Doch am Ende ging sein Versuch, das Huhn zu stehlen, nach hinten los, und er konnte nicht nur das höchste Yang des himmlischen Donners nicht erlangen, sondern sein physischer Körper wurde auch noch durch den himmlischen Donner aus den neun Himmeln beschädigt.
Der Leichendämon murmelte Beschwörungen, und inmitten des Gestanks öffneten fünf Skelette ihre Mäuler und fletschten die Zähne. Eines spie finstere, phosphoreszierende Flammen, ein anderes stieß dunkelgrünen, giftigen Rauch aus, ein weiteres war von kalten Windböen umgeben, ein weiteres wirbelte gelben Sand in den Himmel, und ein weiteres wogte vor dämonischer Energie, die die Sonne verdunkelte.
Da die "Orthodoxe Methode des Neun-Himmel-Donners" nicht angewendet werden konnte, wurde Jiang Liu schließlich bewusst, wie beschwerlich der Kampf für seinen Meister an diesem Tag gewesen war.

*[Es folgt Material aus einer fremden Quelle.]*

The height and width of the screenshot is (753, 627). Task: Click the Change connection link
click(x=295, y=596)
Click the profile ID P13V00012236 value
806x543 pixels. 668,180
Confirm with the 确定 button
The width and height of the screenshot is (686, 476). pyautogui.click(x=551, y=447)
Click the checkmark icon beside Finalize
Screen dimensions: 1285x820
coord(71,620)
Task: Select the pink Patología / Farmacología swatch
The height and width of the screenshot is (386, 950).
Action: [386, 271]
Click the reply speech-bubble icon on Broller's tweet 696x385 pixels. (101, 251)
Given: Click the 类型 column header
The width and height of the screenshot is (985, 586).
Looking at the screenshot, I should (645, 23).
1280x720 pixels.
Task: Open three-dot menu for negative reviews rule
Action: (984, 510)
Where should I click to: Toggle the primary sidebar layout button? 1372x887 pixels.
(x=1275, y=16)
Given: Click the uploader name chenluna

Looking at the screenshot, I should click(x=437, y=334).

Auf dieser Kampfebene sind Kampfkünste nicht mehr effektiv; es kommt allein auf die Stärke magischer Schätze und die Macht übernatürlicher Fähigkeiten an.
"Herbsttau!"
Jiang Liu schwang das Herbsttau-Schwert, das sich warm und glatt wie Wasser anfühlte, vor sich. Das Schwert zitterte, und ein kühler Herbstwind erhob sich.
"Die Zikaden singen!"
Das Geräusch des Schwertes klang wie das Zirpen von Zikaden im Hochsommer, ein zischendes Geräusch, das nicht verstummte.
"Himmlisches Gebrüll!"
Wenn der Hahn kräht, wird die Welt weiß!
"Azurblauer Ochse! Formlos!"
Seine Worte hallten wider, und im Nu zuckte ein Schwertblitz am Himmel. Er schwang fünf Schwerter, deren Klingen in einem blendenden Schauspiel die Luft durchkreuzten. Jiang Liu hielt den „Haotian-Spiegel“ in der Hand, bereit, dem Leichendämon jeden Moment den Todesstoß zu versetzen.
Diesmal war die Schwertführung nicht mehr der zuvor gezeigte wilde, überhastete Angriff, sondern eine feine und präzise Kontrolle, als würden fünf Schwertmeister miteinander ringen. Jiang Liu hatte bereits einiges von Guang Chengzis „Weg des Schwertes“ verstanden, und in Stufen ausgedrückt, entspräche dies der Stufe der „umfassenden Meisterschaft“.
Jedes fliegende Schwert unterscheidet sich in Dicke, Adern und Material, und jedes hat seinen eigenen Schwerpunkt auf die Zirkulation des Qi.
Während andere nur ein Schwert führten, beherrschte Jiang Liu fünf fliegende Schwerter gleichzeitig, was von ihm verlangte, seinen Geist in fünf Teile zu teilen. Glücklicherweise hatte Jiang Liu die „Wahre Erklärung der geheimnisvollen Frau“ studiert und Erfahrung in der Kondensierung eines zweiten Urgeistes, weshalb es ihm nicht allzu schwerfiel.
Im Nu stürmten sie auf die fünf Schädel zu, die von dämonischem Feuer und unheimlichen Winden umgeben waren, ihre Augen blitzten smaragdgrün auf, ihre blutigen Mäuler waren geöffnet und ihre Reißzähne ineinander verschränkt.